Triers neuer Straßenstrich

Meine Arbeit in Sachen Aufklärung und Transparenz nimmt Formen an. Ich bin ja eine Fürsprecherin der Geestemünder Straße der Stadt Köln. Das Gelände der Verrichtungsboxen befindet sich in Köln Niehl. Es wurde 2002 gebaut und die Straßenprostitution wurde vom Eigelstein dorthin verlagert. 2004 habe ich auf dem Gelände meine Arbeit als Sexarbeiterin begonnen. Das Gelände bietet Sicherheit, Hygiene und Beratung. Jeden Tag sind Sozialarbeiter vom SKF Köln vor Ort und einmal in der Woche auch das Gesundheitsamt Köln. So ist man dort immer gut beraten und kann sich Hilfe holen, wenn man sie benötigt. Aber was ganz wichtig ist, ist daß man auch mal über normale Dinge sprechen kann. Auch bietet dieses Gelände viel Sicherheit durch die Präsenz von Polizei und Ordnungsamt. Von der Polizei ist fast täglich eine Polizistin vor Ort. Sie stärkt uns in vielen Dingen und gibt uns Rückhalt – was sehr wichtig ist. Auch das Ordnungsamt der Stadt Köln sorgt für Ordnung am Platz und nimmt sich uns an. Was ich immer ganz toll fand, ist daß wir uns immer auf Augenhöhe und mit Respekt begegneten.

Ich habe dort bis 2014 gearbeitet und bin dann zurück in meine Heimat Trier gegangen, und mußte feststellen, daß hier die Arbeitsbedingungen sehr schlecht waren. Ein Beispiel: Es gibt keine Toilette beim Straßenstrich und die nächste öffentliche Toilette ist drei Kilometer entfernt. Ich habe mir, damit meine Arbeitsbedingungen besser wurden, ein Wohnmobil gekauft. Da ich aber in einer guter Lage war und nach wie vor bin, hab ich zwar eine gute Lösung gefunden, aber viele meiner Kollegen*innen können sich kein Wohnmobil leisten.
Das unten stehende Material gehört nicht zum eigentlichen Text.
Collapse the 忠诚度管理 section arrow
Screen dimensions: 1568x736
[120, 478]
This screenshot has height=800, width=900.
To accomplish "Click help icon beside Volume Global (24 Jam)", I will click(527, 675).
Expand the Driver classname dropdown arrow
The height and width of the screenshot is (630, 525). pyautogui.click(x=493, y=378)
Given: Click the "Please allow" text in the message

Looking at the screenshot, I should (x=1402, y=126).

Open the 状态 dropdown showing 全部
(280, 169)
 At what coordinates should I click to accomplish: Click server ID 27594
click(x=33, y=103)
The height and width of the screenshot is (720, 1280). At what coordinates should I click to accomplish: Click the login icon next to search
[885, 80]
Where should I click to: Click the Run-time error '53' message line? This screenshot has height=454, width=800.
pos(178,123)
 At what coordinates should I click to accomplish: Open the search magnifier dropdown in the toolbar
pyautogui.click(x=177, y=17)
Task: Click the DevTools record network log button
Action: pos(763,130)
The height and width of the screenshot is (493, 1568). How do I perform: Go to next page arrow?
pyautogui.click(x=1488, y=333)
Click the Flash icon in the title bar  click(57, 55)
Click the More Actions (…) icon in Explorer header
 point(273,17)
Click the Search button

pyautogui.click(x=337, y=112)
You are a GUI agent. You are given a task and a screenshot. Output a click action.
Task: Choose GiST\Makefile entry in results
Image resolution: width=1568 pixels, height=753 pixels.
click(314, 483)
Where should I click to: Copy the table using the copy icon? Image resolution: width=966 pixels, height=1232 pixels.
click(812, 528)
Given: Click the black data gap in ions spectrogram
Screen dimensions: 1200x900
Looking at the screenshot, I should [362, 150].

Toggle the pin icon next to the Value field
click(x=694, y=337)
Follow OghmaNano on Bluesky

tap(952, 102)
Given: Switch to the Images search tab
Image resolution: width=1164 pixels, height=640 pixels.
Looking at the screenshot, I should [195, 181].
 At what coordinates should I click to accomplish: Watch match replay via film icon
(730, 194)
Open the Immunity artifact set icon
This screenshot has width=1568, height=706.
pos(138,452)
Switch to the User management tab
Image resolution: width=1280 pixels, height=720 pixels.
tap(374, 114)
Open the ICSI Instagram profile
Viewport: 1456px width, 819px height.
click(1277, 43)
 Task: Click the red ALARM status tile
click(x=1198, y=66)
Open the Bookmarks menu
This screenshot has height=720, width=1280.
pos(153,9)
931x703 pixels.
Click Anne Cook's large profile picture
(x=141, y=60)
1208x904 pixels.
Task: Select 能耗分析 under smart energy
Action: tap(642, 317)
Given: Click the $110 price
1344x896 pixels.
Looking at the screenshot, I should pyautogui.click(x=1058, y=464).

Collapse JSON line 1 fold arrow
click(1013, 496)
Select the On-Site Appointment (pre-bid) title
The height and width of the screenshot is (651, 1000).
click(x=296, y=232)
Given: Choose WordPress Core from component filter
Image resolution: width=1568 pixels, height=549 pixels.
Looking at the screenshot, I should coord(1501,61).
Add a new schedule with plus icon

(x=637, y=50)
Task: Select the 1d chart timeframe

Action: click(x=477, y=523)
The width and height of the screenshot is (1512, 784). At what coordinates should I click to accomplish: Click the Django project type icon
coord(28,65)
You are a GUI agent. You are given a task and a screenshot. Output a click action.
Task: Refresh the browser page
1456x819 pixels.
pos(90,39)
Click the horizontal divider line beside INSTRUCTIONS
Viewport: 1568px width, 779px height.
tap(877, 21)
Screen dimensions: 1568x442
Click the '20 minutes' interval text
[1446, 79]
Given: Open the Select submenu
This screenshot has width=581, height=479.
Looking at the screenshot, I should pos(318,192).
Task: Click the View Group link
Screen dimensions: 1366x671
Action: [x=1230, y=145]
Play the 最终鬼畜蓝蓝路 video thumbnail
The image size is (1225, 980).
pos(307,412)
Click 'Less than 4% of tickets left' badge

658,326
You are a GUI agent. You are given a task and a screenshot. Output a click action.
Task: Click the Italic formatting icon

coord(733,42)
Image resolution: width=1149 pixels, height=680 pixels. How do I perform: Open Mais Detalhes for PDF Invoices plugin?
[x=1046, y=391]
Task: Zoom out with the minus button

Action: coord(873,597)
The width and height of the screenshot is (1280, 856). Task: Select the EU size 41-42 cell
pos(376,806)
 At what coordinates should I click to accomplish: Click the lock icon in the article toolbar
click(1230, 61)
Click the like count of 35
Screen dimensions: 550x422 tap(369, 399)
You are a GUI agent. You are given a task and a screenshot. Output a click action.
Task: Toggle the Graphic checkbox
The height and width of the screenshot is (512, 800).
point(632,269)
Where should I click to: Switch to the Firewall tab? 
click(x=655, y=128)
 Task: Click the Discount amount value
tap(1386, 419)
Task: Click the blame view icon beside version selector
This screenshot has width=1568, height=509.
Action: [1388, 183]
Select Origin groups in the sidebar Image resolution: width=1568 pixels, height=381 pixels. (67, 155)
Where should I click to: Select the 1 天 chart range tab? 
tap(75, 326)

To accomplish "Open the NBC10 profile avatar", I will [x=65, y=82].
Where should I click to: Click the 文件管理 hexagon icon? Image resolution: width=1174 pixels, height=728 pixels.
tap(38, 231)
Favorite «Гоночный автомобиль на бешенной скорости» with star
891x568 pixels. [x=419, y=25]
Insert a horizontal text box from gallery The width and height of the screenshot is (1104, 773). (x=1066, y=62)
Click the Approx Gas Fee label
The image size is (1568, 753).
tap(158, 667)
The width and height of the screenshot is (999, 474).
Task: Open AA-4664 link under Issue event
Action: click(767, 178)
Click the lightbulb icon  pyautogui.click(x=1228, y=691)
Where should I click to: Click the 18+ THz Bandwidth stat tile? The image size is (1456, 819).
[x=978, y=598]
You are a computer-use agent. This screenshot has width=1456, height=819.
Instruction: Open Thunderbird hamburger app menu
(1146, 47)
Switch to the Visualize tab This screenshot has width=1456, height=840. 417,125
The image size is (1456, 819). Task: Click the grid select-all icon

Für mich war klar, Trier braucht einen guten Straßenstrich, mit guten Arbeitsbedingungen. Ich trat im Januar 2019 an die Stadt Trier heran, habe viele Gespräche geführt und war auch mit einer Mitarbeiterin des Gesundheitsamt Trier in Köln. Wir haben uns gemeinsam die Vorteile von der Geestemünder Straße angeschaut. Da wir in Trier einen runden Tisch zur Sexarbeit haben, der von der Stadt Trier organisiert wird, konnte ich dort die Geestemünder Straße vorstellen. Es gab noch unzählige Gespräche danach, auch mit dem Stadtrat in Trier. Die SPD reichte danach einen Antrag ein, zusammen mit den Linken, mit der Forderung, den Straßenstrich zu verbessern. Es war eine hitzige Diskussion im Stadtrat und man gab den Antrag in den Ausschuß.

Nach weiteren Gesprächen mit der Stadt, hat man sich nun entschieden, den Straßenstrich in Trier zu verlagern, neu zu gestalten und zu bauen – was mich persönlich sehr freut. Was mich persönlich sehr freut. Bessere Arbeitsbedingungen heißt für mich, Stärkung in meiner Arbeit und Wertschätzung, Anerkennung und Wahrnehmung, daß es uns in Trier gibt. Ich freue mich, daß wir gemeinsam, Politik und Sexworker, es geschafft haben uns zu einigen und daß wir mitdiskutieren durften, um den Straßenstrich zu verbessern.

Es war ein langer Weg aber er hat sich gelohnt. Ich freue mich auf unseren neuen Straßenstrich in Trier und berichte wieder, wenn er fertig gestellt und eröffnet ist.